Blog post by L3 Audio Production student Barney Oram
Today we were lucky enough to hear from Suddi Raval, a legendary acid house producer and a game sound designer/composer, working currently as the audio manager at the Warner Bros. game studio, TT games (responsible largely for the ever popular LEGO games).
Audio manager is essentially the highest audio position in the games industry – the audio manager works with the upper echelons of the game development studio to create a fully cohesive and well delivered soundtrack. The audio manager is involved with both creating audio for the project (Suddi talked about how he generally likes to work in VO, both recording voiceover for the project and using audio content from an existing IP, usually a film), as well as managing the sound designers that the studio employ. Suddi mentioned the studio employ 7 full time sound designers, as well as up to 2 more on contracts. This is a comparatively large number of designers – even considering TT Fusion is technically a AAA studio, with many AAA titles having 2-5 sound designers at most. Suddi did however mention that the number rises all the time.
I was so engaged with what Suddi was saying (and had a million questions popping into my head) I didn’t make any notes on the actual content of the lecture, so this post is mainly key points. However, I found myself nodding in agreement and hearing so much affirmation in what Suddi was saying in relation to my own work and journey into the industry. I’d contacted Suddi about a month before the lecture, and had asked him a few questions and sent him my showreel.
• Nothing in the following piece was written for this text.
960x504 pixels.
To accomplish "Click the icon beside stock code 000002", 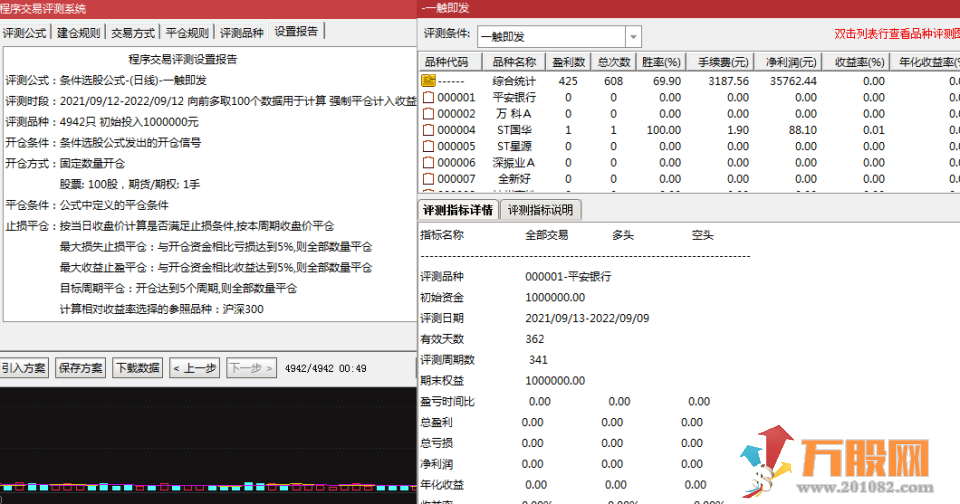I will 428,114.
He very generously called me out by name and commented on my work, offering me feedback and advice as well as answering a lot of questions that I posed to him after the talk.
There were a few things Suddi mentioned that I want to draw attention to – as they relate in many ways to my project.
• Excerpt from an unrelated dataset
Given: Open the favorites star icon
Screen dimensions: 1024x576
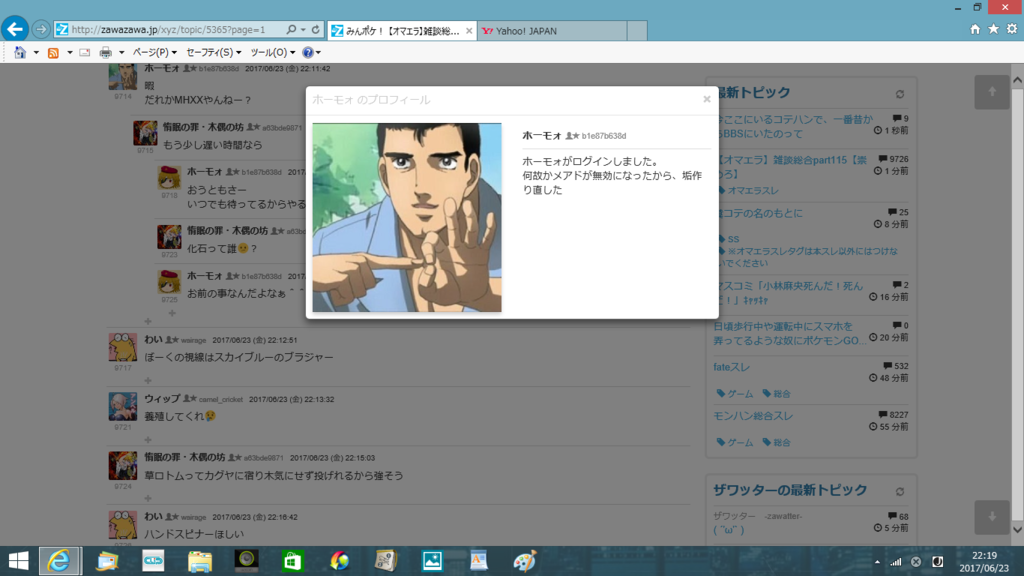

He spoke about FMOD, Wwise, and some of the games engines i’d demonstrated ability in on my reel: he talked about how TT use their own proprietary sound engine for implementation, that they generally taught junior sound designers as they join the organisation. He said however, that learning middleware like FMOD and Wwise was important, both for understanding the implementation process and to show that you’ve taken the time to actually learn something for your work. This is helpful and important for me, as I plan to use FMOD to implement my sounds into the game for my project. As I already have some experience using it independently, spending time using it in a game engine would be hugely beneficial.
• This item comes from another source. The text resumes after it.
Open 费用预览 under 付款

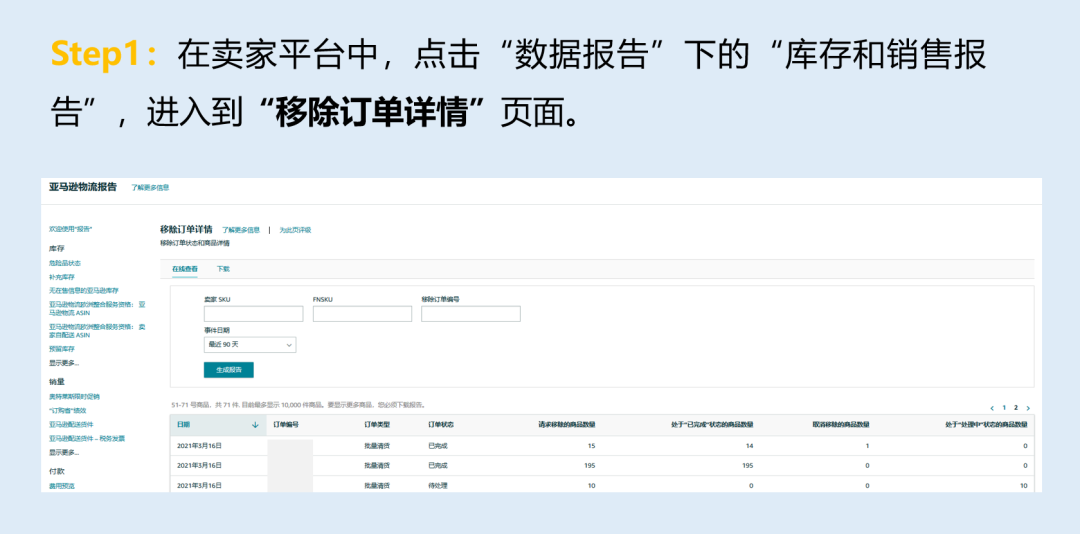(62, 486)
I also asked him about junior sound designer positions, and the fact they are rarely advertised. I also later asked about the best route into in-house work, to which his response covers both questions – essentially, through work experience. Suddi said that a number of the people working at TT now came in through work experience: they’d proved themselves to be committed and easy to work with during the few weeks that they’d work at the studio, and they’d been asked to join the team full time. I think that work experience is something I should really look into further.
I’ll probably remember a lot of other things that stood out to me from the lecture, but i’ll leave this post at that. A fantastic opportunity to speak personally with someone high up in the audio world of the games industry, I learned a lot and found much of my ideas and preparations confirmed as being on the right track.